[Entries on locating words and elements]
··········
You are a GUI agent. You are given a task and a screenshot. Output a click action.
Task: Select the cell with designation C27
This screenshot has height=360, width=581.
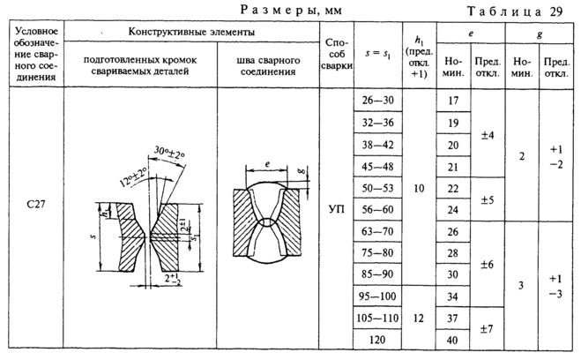37,205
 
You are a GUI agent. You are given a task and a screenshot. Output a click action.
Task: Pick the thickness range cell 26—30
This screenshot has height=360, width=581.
379,101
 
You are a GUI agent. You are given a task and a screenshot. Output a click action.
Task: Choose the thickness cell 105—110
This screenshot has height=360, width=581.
379,317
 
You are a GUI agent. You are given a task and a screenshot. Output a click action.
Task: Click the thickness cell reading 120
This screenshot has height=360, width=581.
379,339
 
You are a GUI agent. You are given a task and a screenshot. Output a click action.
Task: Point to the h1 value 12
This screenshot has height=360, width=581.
418,317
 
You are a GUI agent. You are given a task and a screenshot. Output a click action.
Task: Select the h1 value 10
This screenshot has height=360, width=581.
418,188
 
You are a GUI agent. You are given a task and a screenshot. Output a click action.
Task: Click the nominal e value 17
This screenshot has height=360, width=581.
454,101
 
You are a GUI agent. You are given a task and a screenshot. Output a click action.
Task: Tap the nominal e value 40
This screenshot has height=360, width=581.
454,339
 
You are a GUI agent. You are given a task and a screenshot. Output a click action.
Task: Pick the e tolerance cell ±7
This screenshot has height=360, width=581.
487,327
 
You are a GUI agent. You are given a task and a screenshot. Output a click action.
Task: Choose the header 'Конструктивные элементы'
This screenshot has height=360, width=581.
191,31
··········
» Task directions: Count the lines of the material above that contain the string "thickness", with case taken into account. Give only the number.

» Right answer: 3